Wasik dutifully noted challenges cities face for maxing out their NORC capacities. Among them: The costs for infrastructure and transportation improvements that make neighborhoods more senior friendly; the political headaches of zoning for higher density and more mixed use to supply the shopping and entertainment amenities seniors desire. Then, there’s the price of success when affluent retirees bid up the costs of housing in the most desirable urban neighborhoods, frustrating goals of downtown and close-in affordability.

But here’s what makes those worries less worrisome: Cities that make great places for oldsters to retire are already facing all those challenges in their determination to make cities great places for everybody. They face all that hard stuff independent of the pressures from my generation. (Can we blame Millennials? Aren’t they the ones willing to give up everything but their smartphones to hang out with their buds in coffee shops and craft beer palaces?)

Researchers who follow retiree migration trends are not yet willing to make a big deal about the attractions of city life. First of all, very few retirement-aged folks move in the last phases of their lives until medical or financial issues make “aging in place” too difficult. When they move significant distances in retirement, their first preferences are often small towns and exurbs within a couple hours of a city so they get what they think is the best of both worlds — as long as they’re able to drive everywhere they want to go.

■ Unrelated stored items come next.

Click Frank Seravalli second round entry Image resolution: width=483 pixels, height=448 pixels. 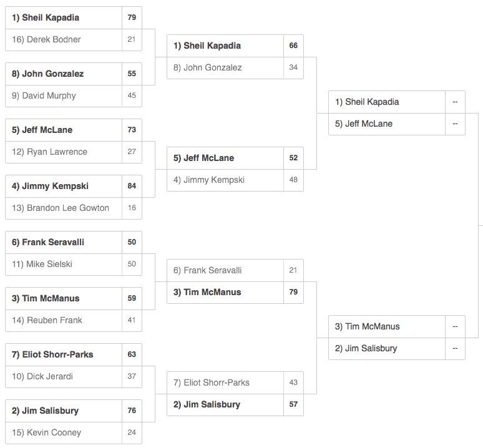click(235, 270)
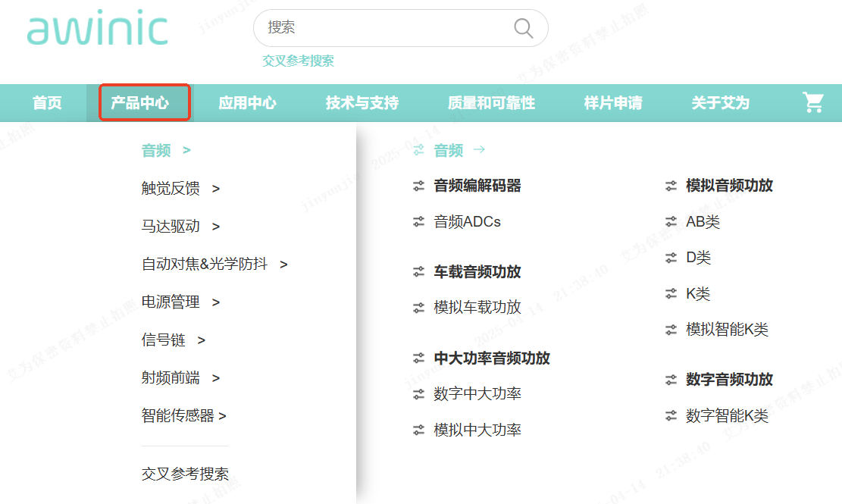Viewport: 842px width, 504px height.
Task: Expand 自动对焦&光学防抖 category
Action: click(214, 265)
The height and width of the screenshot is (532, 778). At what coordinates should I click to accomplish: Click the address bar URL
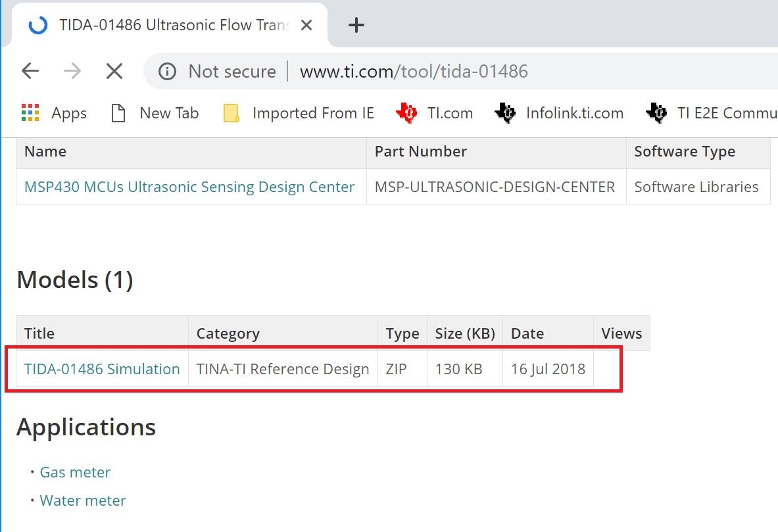click(414, 71)
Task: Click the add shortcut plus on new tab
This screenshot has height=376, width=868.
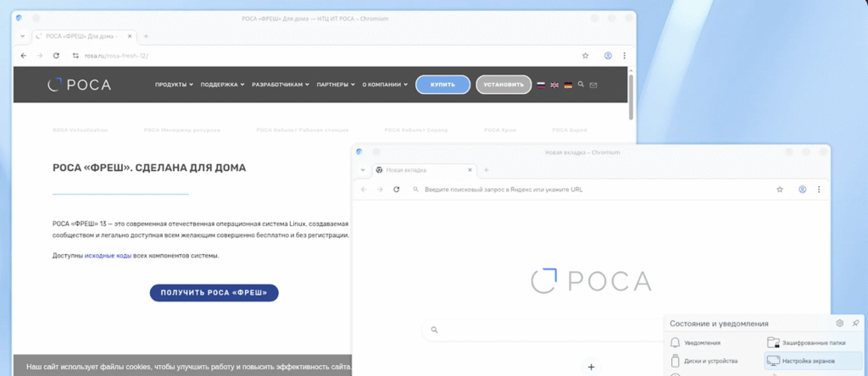Action: tap(591, 368)
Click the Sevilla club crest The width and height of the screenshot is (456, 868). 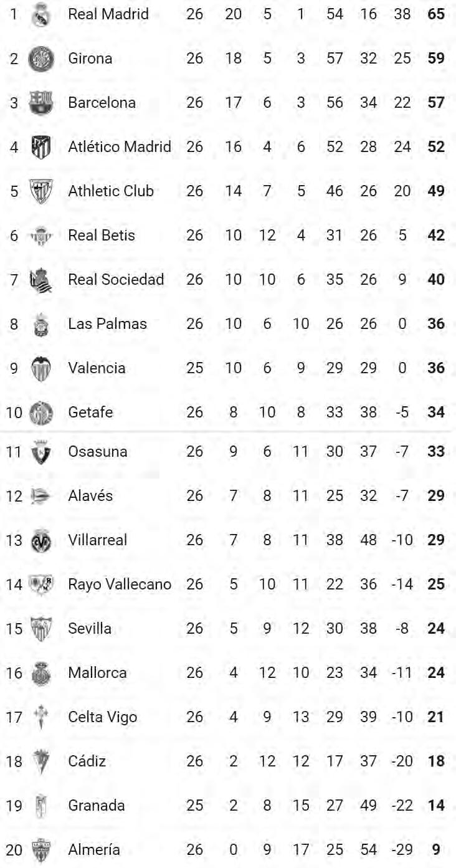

I’ve been in a good position to observe how that works out. Until our move to one of Asheville’s urban neighborhoods, we lived in a rural subdivision three miles from a town of 3,000 and 70 miles from Asheville. Half the county is national forest. Deer, wild turkey and sometimes bears wandered through our yard. Friends from elsewhere envied our seclusion and the slow pace of life.

For two decades, we watched others who made similar choices, first as second home owners, then as year-round residents. They settled into hobby farms in the river valleys or built dream houses on mountain ridges. And for a time, it was exactly as they imagined it would be. No issues driving 30 minutes for groceries or being snowed in for days in the winter. All part of the adventure. But for many of them, even before they aged into their late 60s and beyond, the hassles of living remotely began to seem a worse bargain. There were more trips to Asheville and Atlanta for city fixes and longer vacations elsewhere. Plus a lot more griping about driving everywhere, especially on mountain roads in crummy weather. If they stayed into stages of their lives when they were more dependent on others, many began planning another move to be closer to friends, family and better medical services in metro areas.

As demographic trends work their way through the ways we organize communities, we’re going to be hearing more about the flip side of affluent retiree migration to cities. Dealing with the disruptive investment of seniors’ wealth in urban areas is way better than dealing with their disinvestment in rural regions and distant ‘burbs. When the Times piece was passed among some of the folks in our old rural community, some let us know that they saw our choice as contributing to an unwelcome trend, reminding us how much we’d miss a vital connection to the mountains and rivers that dominate the landscape.

True. But every important choice implies a trade-off. And my instincts and experience as a lifelong Boomer apologist suggest my wife and I are again surfing the wave of demography.